= Beginning of Section =
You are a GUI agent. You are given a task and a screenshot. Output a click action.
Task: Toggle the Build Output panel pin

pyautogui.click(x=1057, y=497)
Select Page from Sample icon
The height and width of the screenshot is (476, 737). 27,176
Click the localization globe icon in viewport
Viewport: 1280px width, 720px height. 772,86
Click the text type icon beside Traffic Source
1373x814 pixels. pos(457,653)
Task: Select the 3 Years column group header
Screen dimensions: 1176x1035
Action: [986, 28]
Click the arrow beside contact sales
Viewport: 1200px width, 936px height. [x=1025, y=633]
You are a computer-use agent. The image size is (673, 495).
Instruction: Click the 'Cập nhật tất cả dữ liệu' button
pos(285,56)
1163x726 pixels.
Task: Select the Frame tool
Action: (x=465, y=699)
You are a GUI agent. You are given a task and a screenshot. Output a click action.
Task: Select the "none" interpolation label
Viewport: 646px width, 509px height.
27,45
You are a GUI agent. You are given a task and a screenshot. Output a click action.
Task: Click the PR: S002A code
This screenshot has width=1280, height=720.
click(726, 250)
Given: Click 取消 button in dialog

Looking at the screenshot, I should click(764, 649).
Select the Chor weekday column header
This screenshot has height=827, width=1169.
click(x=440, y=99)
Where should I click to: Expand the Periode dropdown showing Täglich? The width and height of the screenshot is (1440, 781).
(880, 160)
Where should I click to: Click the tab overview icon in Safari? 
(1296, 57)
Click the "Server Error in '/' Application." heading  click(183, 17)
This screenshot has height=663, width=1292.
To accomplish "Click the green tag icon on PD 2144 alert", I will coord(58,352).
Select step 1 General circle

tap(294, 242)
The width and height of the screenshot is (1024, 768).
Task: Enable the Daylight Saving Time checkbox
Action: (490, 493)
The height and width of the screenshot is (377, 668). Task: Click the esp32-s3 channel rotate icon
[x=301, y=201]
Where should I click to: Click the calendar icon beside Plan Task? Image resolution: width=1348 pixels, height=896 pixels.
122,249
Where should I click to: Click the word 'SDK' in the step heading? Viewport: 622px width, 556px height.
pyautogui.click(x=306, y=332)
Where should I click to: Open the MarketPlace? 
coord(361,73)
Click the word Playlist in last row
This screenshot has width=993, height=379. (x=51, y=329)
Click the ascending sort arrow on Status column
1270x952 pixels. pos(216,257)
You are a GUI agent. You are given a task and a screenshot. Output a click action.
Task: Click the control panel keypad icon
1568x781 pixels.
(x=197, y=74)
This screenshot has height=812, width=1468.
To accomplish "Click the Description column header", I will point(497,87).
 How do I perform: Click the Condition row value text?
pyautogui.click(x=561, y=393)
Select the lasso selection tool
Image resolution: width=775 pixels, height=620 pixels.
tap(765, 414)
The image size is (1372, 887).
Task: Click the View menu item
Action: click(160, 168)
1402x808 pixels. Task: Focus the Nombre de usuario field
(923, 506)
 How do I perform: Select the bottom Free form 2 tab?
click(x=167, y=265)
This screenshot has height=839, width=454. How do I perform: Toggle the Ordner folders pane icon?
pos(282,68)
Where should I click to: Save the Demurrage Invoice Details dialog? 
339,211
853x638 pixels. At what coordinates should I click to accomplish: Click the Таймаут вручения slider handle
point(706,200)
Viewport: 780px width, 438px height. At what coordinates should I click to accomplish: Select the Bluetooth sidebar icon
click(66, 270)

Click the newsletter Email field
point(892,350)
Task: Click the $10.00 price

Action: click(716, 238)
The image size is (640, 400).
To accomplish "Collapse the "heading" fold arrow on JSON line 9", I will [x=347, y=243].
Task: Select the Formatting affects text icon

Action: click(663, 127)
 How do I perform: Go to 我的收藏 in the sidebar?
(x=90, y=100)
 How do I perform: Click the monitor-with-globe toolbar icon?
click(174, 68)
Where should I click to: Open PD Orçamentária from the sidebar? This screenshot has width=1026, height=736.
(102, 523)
= End of Section =
The answer should be the entries, given again without a single difference.

You are a GUI agent. You are given a task and a screenshot. Output a click action.
Task: Toggle the Build Output panel pin

pyautogui.click(x=1057, y=497)
Select Page from Sample icon
The height and width of the screenshot is (476, 737). 27,176
Click the localization globe icon in viewport
Viewport: 1280px width, 720px height. 772,86
Click the text type icon beside Traffic Source
1373x814 pixels. pos(457,653)
Task: Select the 3 Years column group header
Screen dimensions: 1176x1035
Action: [986, 28]
Click the arrow beside contact sales
Viewport: 1200px width, 936px height. [x=1025, y=633]
You are a computer-use agent. The image size is (673, 495).
Instruction: Click the 'Cập nhật tất cả dữ liệu' button
pos(285,56)
1163x726 pixels.
Task: Select the Frame tool
Action: (x=465, y=699)
You are a GUI agent. You are given a task and a screenshot. Output a click action.
Task: Select the "none" interpolation label
Viewport: 646px width, 509px height.
27,45
You are a GUI agent. You are given a task and a screenshot. Output a click action.
Task: Click the PR: S002A code
This screenshot has width=1280, height=720.
click(726, 250)
Given: Click 取消 button in dialog

Looking at the screenshot, I should click(764, 649).
Select the Chor weekday column header
This screenshot has height=827, width=1169.
click(x=440, y=99)
Where should I click to: Expand the Periode dropdown showing Täglich? The width and height of the screenshot is (1440, 781).
(880, 160)
Where should I click to: Click the tab overview icon in Safari? 
(1296, 57)
Click the "Server Error in '/' Application." heading  click(183, 17)
This screenshot has height=663, width=1292.
To accomplish "Click the green tag icon on PD 2144 alert", I will coord(58,352).
Select step 1 General circle

tap(294, 242)
The width and height of the screenshot is (1024, 768).
Task: Enable the Daylight Saving Time checkbox
Action: (490, 493)
The height and width of the screenshot is (377, 668). Task: Click the esp32-s3 channel rotate icon
[x=301, y=201]
Where should I click to: Click the calendar icon beside Plan Task? Image resolution: width=1348 pixels, height=896 pixels.
122,249
Where should I click to: Click the word 'SDK' in the step heading? Viewport: 622px width, 556px height.
pyautogui.click(x=306, y=332)
Where should I click to: Open the MarketPlace? 
coord(361,73)
Click the word Playlist in last row
This screenshot has width=993, height=379. (x=51, y=329)
Click the ascending sort arrow on Status column
1270x952 pixels. pos(216,257)
You are a GUI agent. You are given a task and a screenshot. Output a click action.
Task: Click the control panel keypad icon
1568x781 pixels.
(x=197, y=74)
This screenshot has height=812, width=1468.
To accomplish "Click the Description column header", I will point(497,87).
 How do I perform: Click the Condition row value text?
pyautogui.click(x=561, y=393)
Select the lasso selection tool
Image resolution: width=775 pixels, height=620 pixels.
tap(765, 414)
The image size is (1372, 887).
Task: Click the View menu item
Action: click(160, 168)
1402x808 pixels. Task: Focus the Nombre de usuario field
(923, 506)
 How do I perform: Select the bottom Free form 2 tab?
click(x=167, y=265)
This screenshot has height=839, width=454. How do I perform: Toggle the Ordner folders pane icon?
pos(282,68)
Where should I click to: Save the Demurrage Invoice Details dialog? 
339,211
853x638 pixels. At what coordinates should I click to accomplish: Click the Таймаут вручения slider handle
point(706,200)
Viewport: 780px width, 438px height. At what coordinates should I click to accomplish: Select the Bluetooth sidebar icon
click(66, 270)

Click the newsletter Email field
point(892,350)
Task: Click the $10.00 price

Action: click(716, 238)
The image size is (640, 400).
To accomplish "Collapse the "heading" fold arrow on JSON line 9", I will [x=347, y=243].
Task: Select the Formatting affects text icon

Action: click(663, 127)
 How do I perform: Go to 我的收藏 in the sidebar?
(x=90, y=100)
 How do I perform: Click the monitor-with-globe toolbar icon?
click(174, 68)
Where should I click to: Open PD Orçamentária from the sidebar? This screenshot has width=1026, height=736.
(102, 523)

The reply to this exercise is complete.